··· TEXT PROVIDED ···

In 2012, one of those friends, Catherine Goodwin, came to her for PR help for the new gym she was opening, Exceed Physical Culture. Pontarelli had long ago let her fitness certification expire, but she dove into the project helping with branding and media relations. Much like the YMCA Director 20 years earlier, Catherine recognized talent and encouraged the 41-year-old to get re-certified which she did, this time in group fitness and personal training.

“Even when I wasn’t teaching classes, I was sort of a ‘half teaching’ because I just naturally want to help other people through things … I’ve always loved group fitness because it’s motivating to be in settings with people who are struggling along with you, but I also find working one-on-one to be motivating.”

In addition to maintaining her PR consultancy, she now teaches at least two group fitness classes a week and coaches a set of at least six personal training clients at Exceed on the Upper East Side of Manhattan.

While Pontarelli came full circle to fitness, this time around she’s using her PR skills to guide her through the process.

“One of the  first steps in PR is understanding your audience and getting to what someone’s true underlying motivations are – their anxieties and their desires.  That’s how we started every assignment at the agency, and that’s how I come at every single person I work with – what caused them to come in the first place and how do we get them to a place we want to be?”

Pontarelli, now a 44-year old mother of three, finds the work particularly gratifying when she’s coaching midlife women. “We’re really hard on ourselves as a gender, and I am passionate about the fact that women should focus on being strong, happy and supportive of each other. That’s what’s really important.”

Citing an email she had received that morning that boasted proven methods to shrink thigh fat, Pontarelli, not a fan of spot reduction, practically shrieks. “You are never going to have someone else’s body, but what you can have is a strong and healthy body and be proud of your workout. I try to get people to focus on that, and then the other stuff tends to fall into place.”

For women trying to get into the habit, Pontarelli suggests a fascinating book she read this year, The Power of Habit, which unlocks the secret of how habits are formed and broken… hint:  you have to replace a bad habit with something else to truly break it. But the upside to exercise? “The book has a whole section on it – exercise is a “keystone habit,” so when you exercise regularly, it creates other positive habits like eating better and working harder.”

The best part of Pontarelli’s Career 2.0? “I’m helping people, one on one. In consumer PR, I didn’t always feel this way – I was doing things that were fun and interesting, but now I feel like I’m really helping people and it’s very gratifying.”

While she continues to bring out the best in her clients, she’s working ceaselessly on herself as well. Next stop? Her first New York City Marathon.

Tips from Tracey Pontarelli

  • Do what you like and be open to where it leads you.  There are endless possibilities for you out there, but the right ones can be found where your passions lie.
  • Get out of your comfort zone. That is where Career 1.0 was. Career 2.0 is probably going to require a bit of a leap!
  • Believe in yourself. You are a capable, smart woman.  As one of my favorite instructors says, “Why not be this amazing?”  Why not indeed!

Julie Eisenberg: Letting Community Guide Career

JE profileRemember those friends in college who incited envy because they had their career path all worked out … in eighth grade?  Well, relax. That’s not Julie Eisenberg.  “I had no plan,” she shares. “Really, no plan! I don’t think I ever thought about the future when I was in college, or even now,” she insists.

··· GIVEN MATERIAL ···

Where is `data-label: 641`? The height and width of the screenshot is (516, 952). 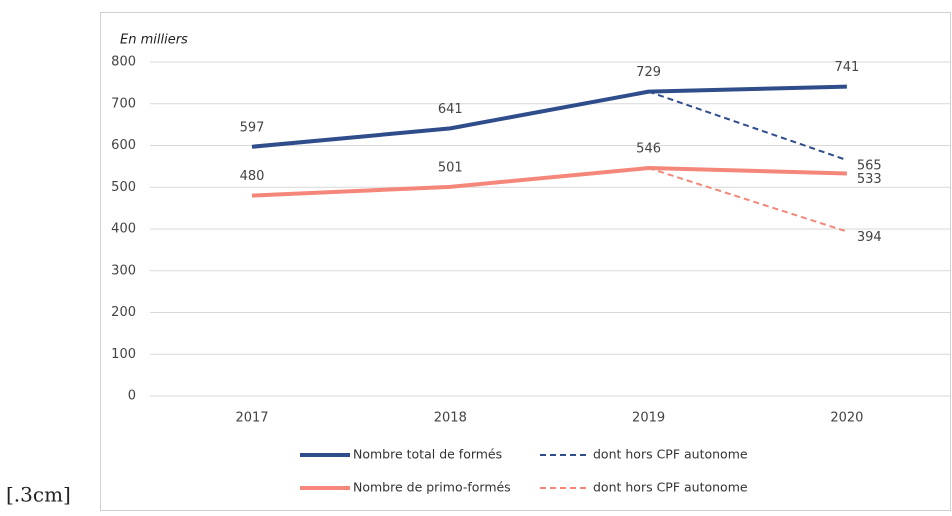 data-label: 641 is located at coordinates (450, 110).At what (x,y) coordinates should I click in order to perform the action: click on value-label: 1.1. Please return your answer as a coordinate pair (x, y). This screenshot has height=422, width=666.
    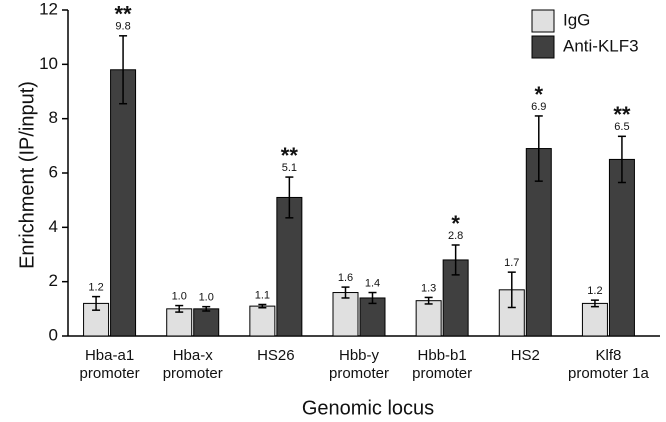
    Looking at the image, I should click on (262, 295).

···

> [WHAT YOU WILL DO]
#1 In the Pontarelli profile, what two areas did she get re-certified in?
#2 Set down, word for word, the part of the Pontarelli profile that begins at the words "The best part" and stops after the words "Why not indeed!".
Rely only on the Pontarelli profile, not on the listing.

> [RESPONSES TO THE EXERCISE]
#1 Group fitness and personal training.

#2
The best part of Pontarelli’s Career 2.0? “I’m helping people, one on one. In consumer PR, I didn’t always feel this way – I was doing things that were fun and interesting, but now I feel like I’m really helping people and it’s very gratifying.”

While she continues to bring out the best in her clients, she’s working ceaselessly on herself as well. Next stop? Her first New York City Marathon.

Tips from Tracey Pontarelli

  • Do what you like and be open to where it leads you.  There are endless possibilities for you out there, but the right ones can be found where your passions lie.
  • Get out of your comfort zone. That is where Career 1.0 was. Career 2.0 is probably going to require a bit of a leap!
  • Believe in yourself. You are a capable, smart woman.  As one of my favorite instructors says, “Why not be this amazing?”  Why not indeed!